Pascal Alixe, who handles 3 issues, roughly every third one, doesn't quite have that knack. Tends to stick to 2-3 rectangular panels per row, 3 rows per page. Doesn't use widescreen panels for effect much, and sometimes when he tries to overlay smaller, more focused panels over a larger establishing shot, the ratio's not great. The panels are too close in size, too much overlap, which mostly doesn't give the scale for the larger panel or the focus for the smaller ones.

It also doesn't help Lanning seems to go nuts with the hatching and shading, especially on faces. It makes Alixe's art look much busier than it needs to, when he's already quite good at expressive body language and expressions.

Tom McCraw goes back to darker tones like in the Blight story as the group struggles to hold together in the face of long odds. McCraw and Lanning both pull back on it in issue 8, when it seems like the rest of the Legion's found them and they'll be home soon.

The story comes together nicely at the end. A few characters die, most get home. The team rallies behind their core beliefs to save the day, even though it hurts. I wonder if all of it - the reveal of their enemy, the deaths - had more oomph to longtime Legion fans. I think the beats work, but I don't have the history with the characters (plus I'm old and jaded.) So the deaths don't hit as hard, and I don't know if the turn of the final antagonist outraged anyone as out of character.

When Lightning Lad describes Element Lad as always having been 'spiritual', well, the character got about three panels of dialogue in DnA's run prior to this mini-series. I hadn't seen any spirituality. (Also, got to love Lightning Lad summarizing floating alone in the void of space for literal billions of years as 'experiences' which may have pushed Element Lad over the edge.)

But with (most) of the the lost Legionnaires back, what did they find on their return?

4 comments:

thekelvingreen said...

Having had zero experience with the Legion before I read the story, I'm sure I missed a lot of the emotional impact of the big twist, but I grasped the basic idea.

I saw the exact same twist being used in a similar context in something else, but I can't remember where. It's possible DnA re-used it in one of their cosmic Marvel stories, but I just can't place where I saw it.

CalvinPitt said...

The bit about Saturn Girl manipulating the others' perceptions for months? DnA did a bit in their Guardians of the Galaxy run where it turned out Mantis has used her powers to make everyone on the team more amenable to joining up.

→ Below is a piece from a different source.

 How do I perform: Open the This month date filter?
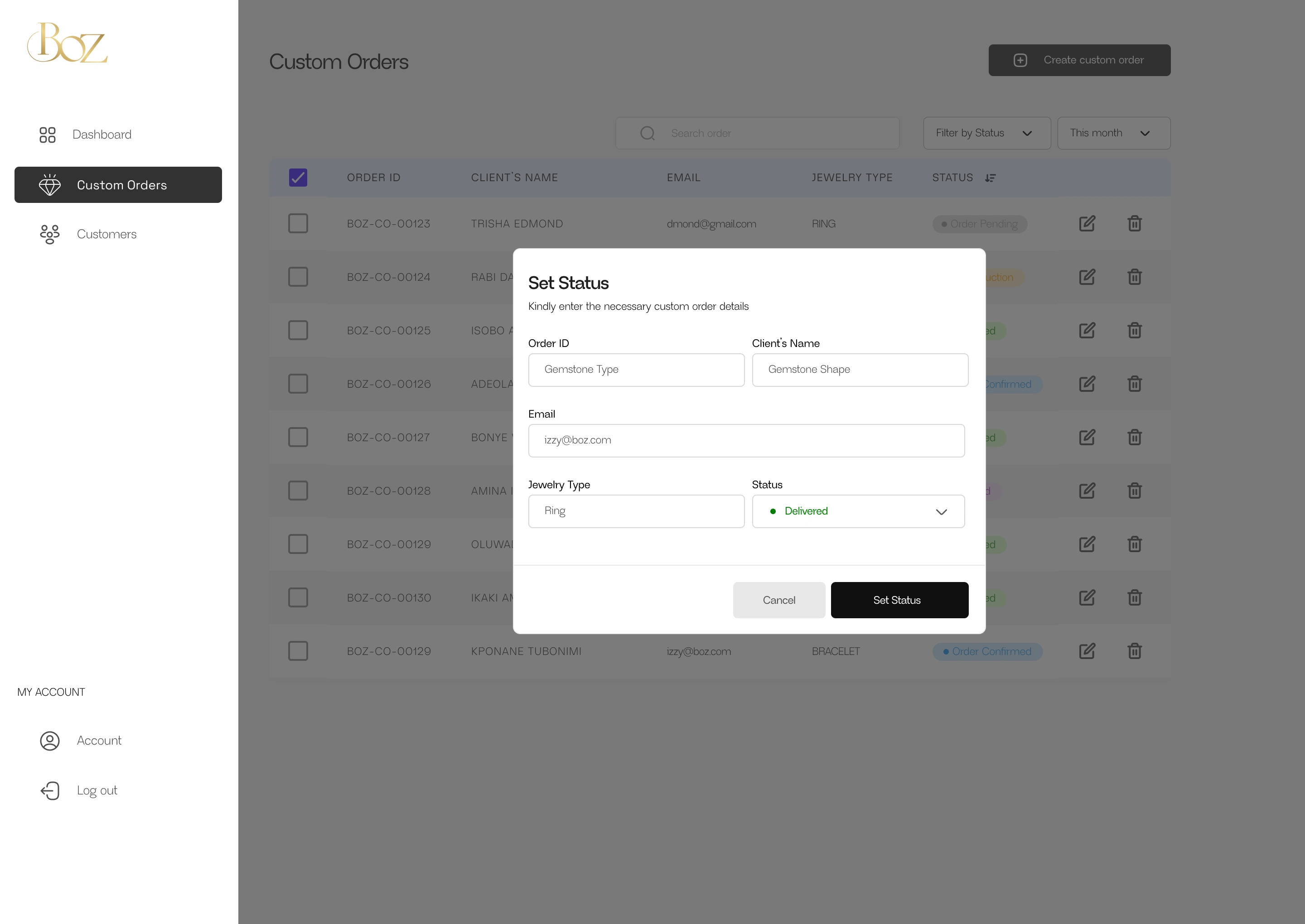coord(1112,133)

There was also a bit where Star-Lord thought he'd killed Adam Magus, but not before Magus killed 5 members of the team. It all turned out to be some spell Magus cast to mess with everyone's perceptions.

thekelvingreen said...

No, I mean the twist about who the "villain" is and why they went "bad"; I've seen the exact same thing somewhere else but I can't remember where.

CalvinPitt said...

Oh, OK. It does seem kind of familiar, but I can't think from where.